WHAT TO PRODUCE:
From the line with "Task: Unlike the post with red heart icon" through the line with "Task: Go to Brokers section", inclusive, return each line of the data below exactly and leave the rest out.

:: RECORDS SUPPLIED ::

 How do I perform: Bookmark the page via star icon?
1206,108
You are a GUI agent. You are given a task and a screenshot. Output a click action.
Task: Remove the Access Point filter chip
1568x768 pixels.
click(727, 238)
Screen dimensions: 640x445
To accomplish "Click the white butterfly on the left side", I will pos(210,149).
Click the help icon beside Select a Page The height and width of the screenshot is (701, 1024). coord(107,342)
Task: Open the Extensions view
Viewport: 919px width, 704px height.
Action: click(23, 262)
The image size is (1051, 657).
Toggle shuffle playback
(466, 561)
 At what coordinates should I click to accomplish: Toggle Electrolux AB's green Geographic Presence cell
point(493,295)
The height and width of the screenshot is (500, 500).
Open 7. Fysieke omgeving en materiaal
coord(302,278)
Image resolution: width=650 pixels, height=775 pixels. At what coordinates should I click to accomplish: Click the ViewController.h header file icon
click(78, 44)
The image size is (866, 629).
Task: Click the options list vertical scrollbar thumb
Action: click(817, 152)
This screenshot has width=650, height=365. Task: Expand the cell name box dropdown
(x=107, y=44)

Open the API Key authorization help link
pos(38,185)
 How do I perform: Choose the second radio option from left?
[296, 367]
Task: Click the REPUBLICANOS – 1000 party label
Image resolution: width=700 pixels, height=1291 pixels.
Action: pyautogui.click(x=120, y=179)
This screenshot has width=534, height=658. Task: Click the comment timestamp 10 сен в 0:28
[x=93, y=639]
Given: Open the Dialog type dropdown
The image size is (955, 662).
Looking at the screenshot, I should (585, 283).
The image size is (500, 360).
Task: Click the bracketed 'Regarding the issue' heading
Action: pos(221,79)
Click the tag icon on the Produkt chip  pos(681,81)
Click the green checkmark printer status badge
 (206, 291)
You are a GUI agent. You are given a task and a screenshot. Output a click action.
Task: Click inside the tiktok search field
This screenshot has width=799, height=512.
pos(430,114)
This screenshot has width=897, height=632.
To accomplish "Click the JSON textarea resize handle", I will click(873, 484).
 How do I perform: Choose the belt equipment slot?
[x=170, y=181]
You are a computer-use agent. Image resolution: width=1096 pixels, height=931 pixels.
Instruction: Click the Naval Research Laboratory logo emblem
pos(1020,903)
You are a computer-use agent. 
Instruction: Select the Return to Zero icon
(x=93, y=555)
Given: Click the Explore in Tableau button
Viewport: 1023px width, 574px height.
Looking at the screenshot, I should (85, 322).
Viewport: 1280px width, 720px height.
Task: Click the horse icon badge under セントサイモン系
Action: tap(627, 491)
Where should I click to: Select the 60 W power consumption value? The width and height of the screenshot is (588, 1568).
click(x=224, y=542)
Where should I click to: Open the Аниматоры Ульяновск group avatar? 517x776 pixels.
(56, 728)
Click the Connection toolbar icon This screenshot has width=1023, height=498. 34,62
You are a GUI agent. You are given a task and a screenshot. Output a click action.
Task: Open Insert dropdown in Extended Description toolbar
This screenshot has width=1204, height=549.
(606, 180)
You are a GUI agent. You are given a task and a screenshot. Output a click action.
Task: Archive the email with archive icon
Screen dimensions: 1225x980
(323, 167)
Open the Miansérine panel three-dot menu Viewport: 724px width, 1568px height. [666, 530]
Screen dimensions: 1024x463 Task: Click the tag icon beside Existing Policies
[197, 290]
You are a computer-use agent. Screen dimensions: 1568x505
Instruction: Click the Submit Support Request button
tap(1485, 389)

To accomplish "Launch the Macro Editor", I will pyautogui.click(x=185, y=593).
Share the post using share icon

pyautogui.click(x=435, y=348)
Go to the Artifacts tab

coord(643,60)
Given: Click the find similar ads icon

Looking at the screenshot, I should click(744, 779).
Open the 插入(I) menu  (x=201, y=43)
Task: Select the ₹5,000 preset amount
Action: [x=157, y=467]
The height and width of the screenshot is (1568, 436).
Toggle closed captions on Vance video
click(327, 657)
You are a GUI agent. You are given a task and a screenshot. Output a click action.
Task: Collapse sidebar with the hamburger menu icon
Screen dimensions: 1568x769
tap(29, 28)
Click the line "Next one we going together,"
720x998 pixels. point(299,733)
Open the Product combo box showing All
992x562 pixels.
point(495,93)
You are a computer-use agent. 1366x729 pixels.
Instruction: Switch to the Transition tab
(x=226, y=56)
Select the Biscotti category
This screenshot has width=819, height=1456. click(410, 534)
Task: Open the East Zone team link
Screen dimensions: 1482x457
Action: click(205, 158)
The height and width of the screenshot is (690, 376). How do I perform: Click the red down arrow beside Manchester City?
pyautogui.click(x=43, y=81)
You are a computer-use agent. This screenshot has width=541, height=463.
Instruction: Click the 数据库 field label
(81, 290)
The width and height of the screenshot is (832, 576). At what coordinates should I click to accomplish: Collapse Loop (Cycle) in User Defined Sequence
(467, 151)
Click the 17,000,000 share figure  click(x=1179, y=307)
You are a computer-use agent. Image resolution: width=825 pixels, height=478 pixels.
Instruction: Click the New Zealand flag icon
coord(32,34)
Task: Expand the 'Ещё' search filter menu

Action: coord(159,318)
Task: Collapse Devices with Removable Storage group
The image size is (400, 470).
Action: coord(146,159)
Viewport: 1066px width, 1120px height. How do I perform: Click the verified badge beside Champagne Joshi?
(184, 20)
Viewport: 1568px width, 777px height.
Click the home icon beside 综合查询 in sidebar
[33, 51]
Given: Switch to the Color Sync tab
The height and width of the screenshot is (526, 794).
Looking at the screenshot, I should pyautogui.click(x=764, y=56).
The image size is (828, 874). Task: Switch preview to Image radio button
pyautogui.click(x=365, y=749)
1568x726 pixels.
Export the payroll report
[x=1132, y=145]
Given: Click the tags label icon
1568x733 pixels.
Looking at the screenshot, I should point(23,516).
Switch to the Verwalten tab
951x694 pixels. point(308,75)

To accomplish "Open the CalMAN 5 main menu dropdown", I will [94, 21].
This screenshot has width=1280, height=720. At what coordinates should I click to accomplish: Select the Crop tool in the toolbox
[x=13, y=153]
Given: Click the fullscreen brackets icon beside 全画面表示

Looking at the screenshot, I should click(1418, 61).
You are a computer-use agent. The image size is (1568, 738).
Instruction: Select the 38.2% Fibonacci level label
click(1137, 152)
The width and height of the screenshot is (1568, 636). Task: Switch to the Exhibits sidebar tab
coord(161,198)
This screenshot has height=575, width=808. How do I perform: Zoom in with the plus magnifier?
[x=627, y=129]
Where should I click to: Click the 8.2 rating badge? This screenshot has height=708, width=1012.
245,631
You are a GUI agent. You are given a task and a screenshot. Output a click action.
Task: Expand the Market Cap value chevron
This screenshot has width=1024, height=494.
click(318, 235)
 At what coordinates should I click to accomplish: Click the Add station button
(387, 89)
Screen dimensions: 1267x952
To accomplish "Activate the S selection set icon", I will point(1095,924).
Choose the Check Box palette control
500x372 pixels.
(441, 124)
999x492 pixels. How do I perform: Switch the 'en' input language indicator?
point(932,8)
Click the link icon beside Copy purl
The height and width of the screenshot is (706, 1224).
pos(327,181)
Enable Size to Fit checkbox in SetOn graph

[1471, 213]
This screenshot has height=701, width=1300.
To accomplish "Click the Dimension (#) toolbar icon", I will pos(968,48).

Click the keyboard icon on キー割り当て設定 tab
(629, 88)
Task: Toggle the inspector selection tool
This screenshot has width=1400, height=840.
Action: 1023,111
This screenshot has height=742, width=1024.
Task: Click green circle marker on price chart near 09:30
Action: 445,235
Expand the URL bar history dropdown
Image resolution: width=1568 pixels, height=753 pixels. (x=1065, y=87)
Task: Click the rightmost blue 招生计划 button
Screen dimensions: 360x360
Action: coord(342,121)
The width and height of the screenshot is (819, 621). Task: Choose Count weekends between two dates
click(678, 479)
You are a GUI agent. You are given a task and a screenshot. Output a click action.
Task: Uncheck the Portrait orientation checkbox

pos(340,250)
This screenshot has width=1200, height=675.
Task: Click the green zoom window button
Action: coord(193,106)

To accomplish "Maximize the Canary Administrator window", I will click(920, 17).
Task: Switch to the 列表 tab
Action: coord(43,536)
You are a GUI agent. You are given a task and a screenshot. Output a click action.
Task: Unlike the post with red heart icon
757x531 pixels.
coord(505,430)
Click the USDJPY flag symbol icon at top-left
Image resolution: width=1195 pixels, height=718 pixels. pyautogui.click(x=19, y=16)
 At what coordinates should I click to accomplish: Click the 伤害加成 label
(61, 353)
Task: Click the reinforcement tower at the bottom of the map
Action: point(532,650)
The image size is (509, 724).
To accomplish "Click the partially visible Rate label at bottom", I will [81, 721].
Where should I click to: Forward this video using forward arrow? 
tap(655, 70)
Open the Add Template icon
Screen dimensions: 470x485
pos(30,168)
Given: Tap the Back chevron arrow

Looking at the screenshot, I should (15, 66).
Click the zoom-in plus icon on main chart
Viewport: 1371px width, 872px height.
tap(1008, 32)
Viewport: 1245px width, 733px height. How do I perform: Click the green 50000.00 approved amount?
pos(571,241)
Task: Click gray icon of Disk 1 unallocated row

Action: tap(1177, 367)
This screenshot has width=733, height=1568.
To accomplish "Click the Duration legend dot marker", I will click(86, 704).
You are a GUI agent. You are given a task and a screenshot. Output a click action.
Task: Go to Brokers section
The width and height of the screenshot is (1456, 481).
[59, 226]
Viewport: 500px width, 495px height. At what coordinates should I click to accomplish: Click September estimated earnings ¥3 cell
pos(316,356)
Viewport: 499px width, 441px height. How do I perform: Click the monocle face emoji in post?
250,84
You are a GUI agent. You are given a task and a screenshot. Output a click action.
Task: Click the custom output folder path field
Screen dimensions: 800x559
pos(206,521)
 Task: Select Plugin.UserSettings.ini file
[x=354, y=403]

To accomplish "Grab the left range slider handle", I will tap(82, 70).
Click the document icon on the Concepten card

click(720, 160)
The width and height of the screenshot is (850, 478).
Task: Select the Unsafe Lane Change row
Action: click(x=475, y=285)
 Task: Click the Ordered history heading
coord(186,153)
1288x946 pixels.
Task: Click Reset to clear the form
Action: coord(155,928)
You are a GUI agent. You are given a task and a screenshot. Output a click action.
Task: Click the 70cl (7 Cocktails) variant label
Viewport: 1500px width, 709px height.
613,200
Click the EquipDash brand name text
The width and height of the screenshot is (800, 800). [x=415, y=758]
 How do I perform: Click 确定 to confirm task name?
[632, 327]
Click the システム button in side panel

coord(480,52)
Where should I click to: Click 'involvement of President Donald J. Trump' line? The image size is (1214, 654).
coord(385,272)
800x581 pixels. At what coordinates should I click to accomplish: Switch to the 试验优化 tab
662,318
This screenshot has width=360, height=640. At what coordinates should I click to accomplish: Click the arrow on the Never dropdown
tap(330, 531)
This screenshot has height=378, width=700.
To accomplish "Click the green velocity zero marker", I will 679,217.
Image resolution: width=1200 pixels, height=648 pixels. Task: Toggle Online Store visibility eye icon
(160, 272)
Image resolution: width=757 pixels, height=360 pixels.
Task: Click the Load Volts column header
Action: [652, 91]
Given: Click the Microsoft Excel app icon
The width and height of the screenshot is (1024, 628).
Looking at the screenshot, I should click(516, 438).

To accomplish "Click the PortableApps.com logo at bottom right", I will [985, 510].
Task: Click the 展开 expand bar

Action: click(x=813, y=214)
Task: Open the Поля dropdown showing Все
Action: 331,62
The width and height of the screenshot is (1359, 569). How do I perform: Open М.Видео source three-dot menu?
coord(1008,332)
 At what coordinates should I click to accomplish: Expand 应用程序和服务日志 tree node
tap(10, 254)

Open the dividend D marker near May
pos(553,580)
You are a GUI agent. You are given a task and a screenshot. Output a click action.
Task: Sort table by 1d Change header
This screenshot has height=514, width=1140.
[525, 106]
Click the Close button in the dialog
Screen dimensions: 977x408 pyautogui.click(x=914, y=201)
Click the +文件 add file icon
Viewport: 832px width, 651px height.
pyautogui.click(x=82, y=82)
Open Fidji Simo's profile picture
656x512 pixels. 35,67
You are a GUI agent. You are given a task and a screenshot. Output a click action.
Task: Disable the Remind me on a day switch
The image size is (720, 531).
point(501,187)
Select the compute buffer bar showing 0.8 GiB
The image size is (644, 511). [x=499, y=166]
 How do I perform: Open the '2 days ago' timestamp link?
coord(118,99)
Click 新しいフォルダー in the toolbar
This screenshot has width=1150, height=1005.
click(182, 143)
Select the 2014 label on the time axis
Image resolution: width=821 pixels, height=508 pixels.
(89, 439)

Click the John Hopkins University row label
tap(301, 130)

:::

SOLUTION TO THIS PROBLEM:
Task: Unlike the post with red heart icon
757x531 pixels.
coord(505,430)
Click the USDJPY flag symbol icon at top-left
Image resolution: width=1195 pixels, height=718 pixels. pyautogui.click(x=19, y=16)
 At what coordinates should I click to accomplish: Click the 伤害加成 label
(61, 353)
Task: Click the reinforcement tower at the bottom of the map
Action: point(532,650)
The image size is (509, 724).
To accomplish "Click the partially visible Rate label at bottom", I will [81, 721].
Where should I click to: Forward this video using forward arrow? 
tap(655, 70)
Open the Add Template icon
Screen dimensions: 470x485
pos(30,168)
Given: Tap the Back chevron arrow

Looking at the screenshot, I should (15, 66).
Click the zoom-in plus icon on main chart
Viewport: 1371px width, 872px height.
tap(1008, 32)
Viewport: 1245px width, 733px height. How do I perform: Click the green 50000.00 approved amount?
pos(571,241)
Task: Click gray icon of Disk 1 unallocated row

Action: tap(1177, 367)
This screenshot has width=733, height=1568.
To accomplish "Click the Duration legend dot marker", I will click(86, 704).
You are a GUI agent. You are given a task and a screenshot. Output a click action.
Task: Go to Brokers section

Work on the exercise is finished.